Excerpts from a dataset
Content starts

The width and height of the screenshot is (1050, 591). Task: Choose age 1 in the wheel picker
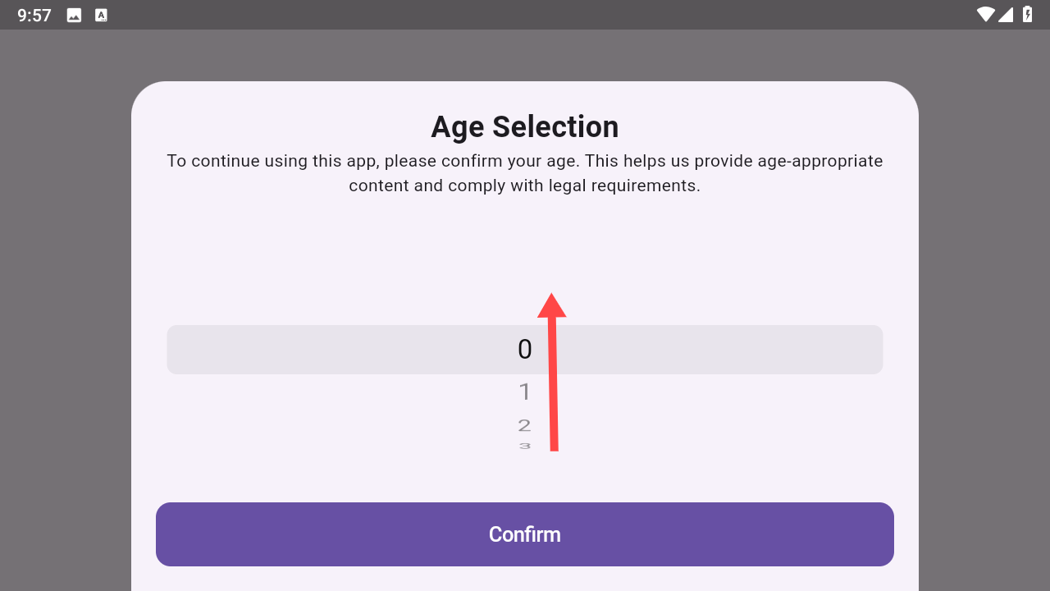click(525, 392)
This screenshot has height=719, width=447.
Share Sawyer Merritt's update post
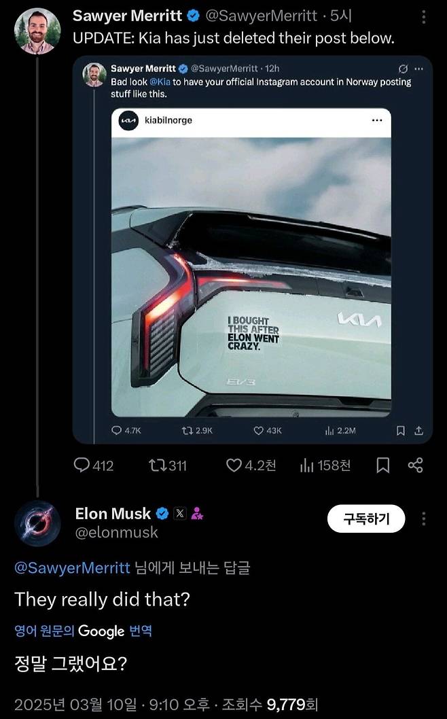click(x=415, y=465)
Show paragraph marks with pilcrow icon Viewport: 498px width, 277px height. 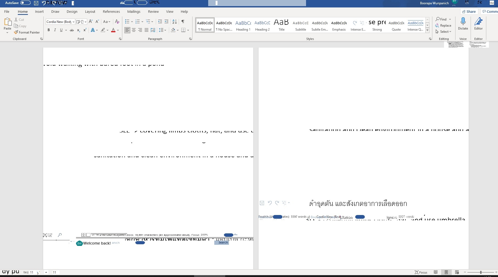click(183, 22)
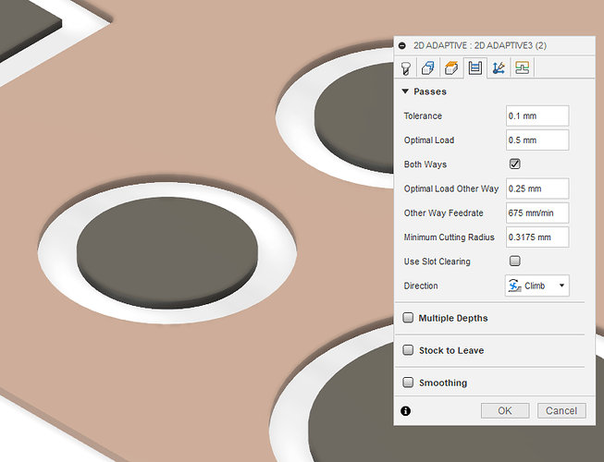Click the Optimal Load value field
The width and height of the screenshot is (604, 462).
pos(536,140)
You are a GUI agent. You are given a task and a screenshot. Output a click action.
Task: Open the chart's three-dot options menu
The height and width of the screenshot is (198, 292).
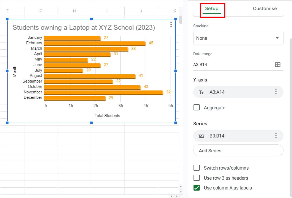(171, 24)
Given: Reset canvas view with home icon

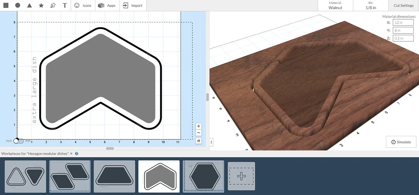Looking at the screenshot, I should (x=198, y=141).
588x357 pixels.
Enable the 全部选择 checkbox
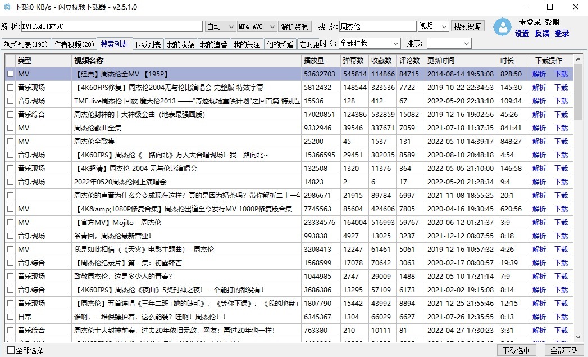click(x=11, y=350)
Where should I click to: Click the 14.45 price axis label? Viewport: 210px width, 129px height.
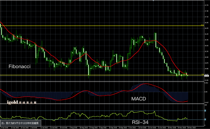(207, 69)
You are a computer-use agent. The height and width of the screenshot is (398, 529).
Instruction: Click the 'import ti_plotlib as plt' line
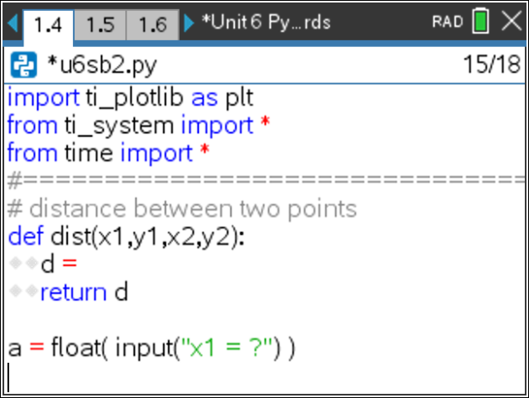tap(130, 98)
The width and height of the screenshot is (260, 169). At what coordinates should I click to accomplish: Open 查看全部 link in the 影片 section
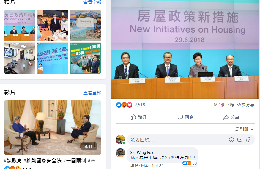pos(92,93)
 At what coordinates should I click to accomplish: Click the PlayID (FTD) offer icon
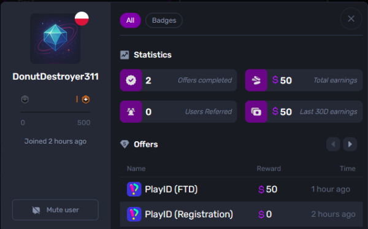pyautogui.click(x=134, y=189)
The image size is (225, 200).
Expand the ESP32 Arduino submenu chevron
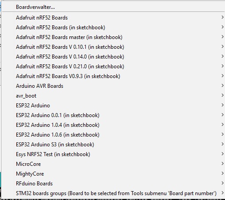tap(222, 105)
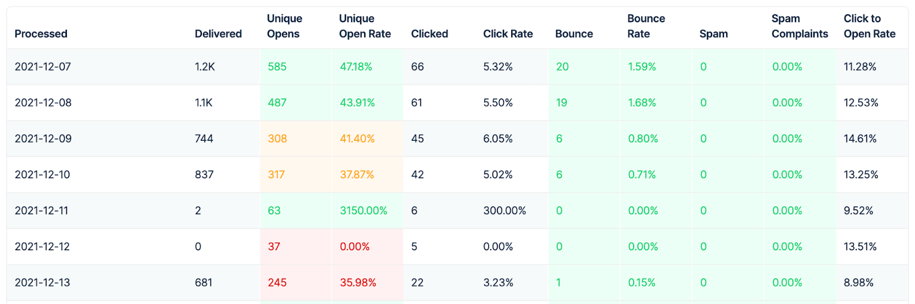Viewport: 915px width, 304px height.
Task: Select the 14.61% click to open rate
Action: 860,139
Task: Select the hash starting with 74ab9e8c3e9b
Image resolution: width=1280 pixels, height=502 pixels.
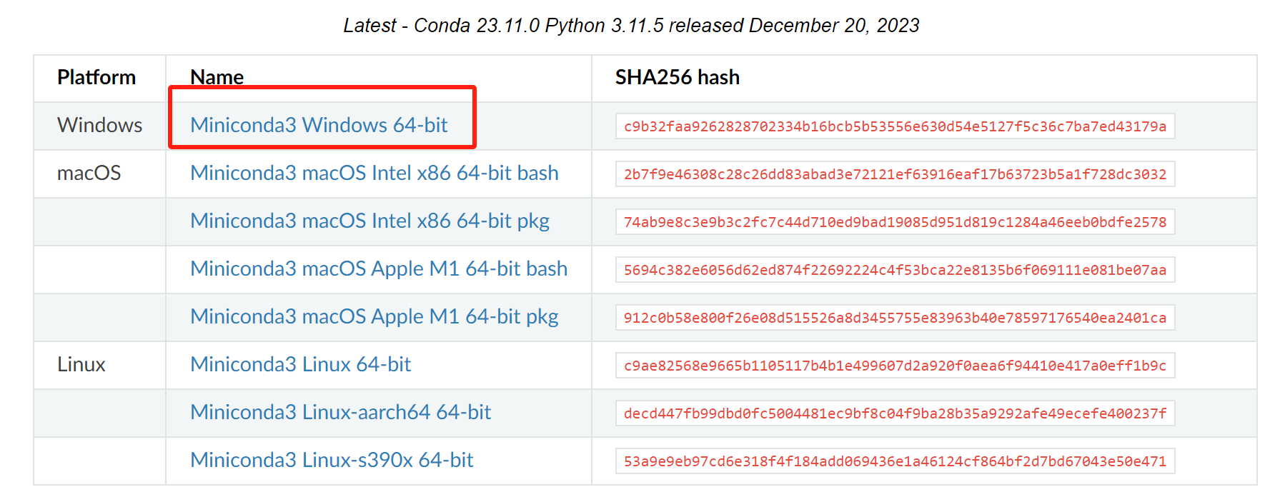Action: pos(895,222)
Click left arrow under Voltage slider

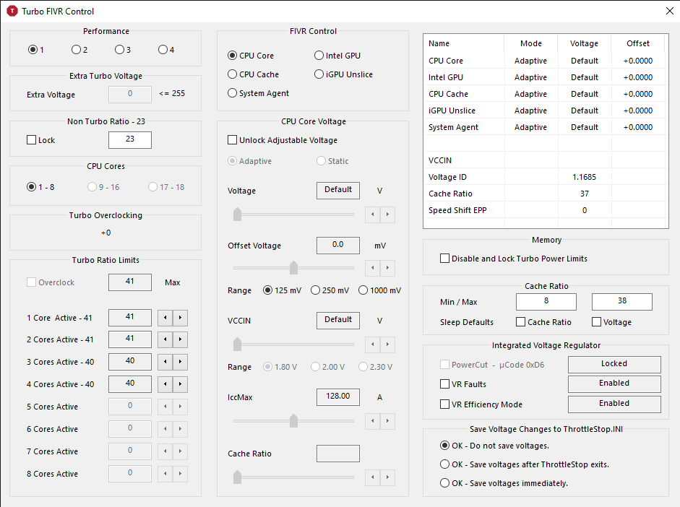tap(373, 215)
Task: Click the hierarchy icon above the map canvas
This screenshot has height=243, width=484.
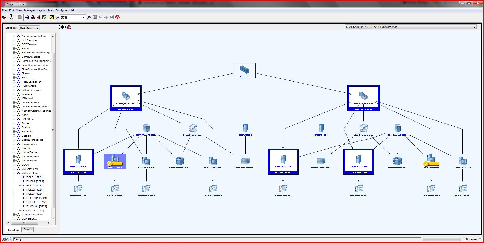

Content ends

INSTRUCTIONS TO FOLLOW: The answer must be the part of the records that opens with the line containing "588x357 pixels." and closes with the line containing "You are a computer-use", reproduced exactly, with no pictures.

RESULT OF THE TASK:
588x357 pixels.
Enable the 全部选择 checkbox
click(x=11, y=350)
Where should I click to: Click the 14.45 price axis label? Viewport: 210px width, 129px height.
(207, 69)
You are a computer-use agent. The height and width of the screenshot is (398, 529).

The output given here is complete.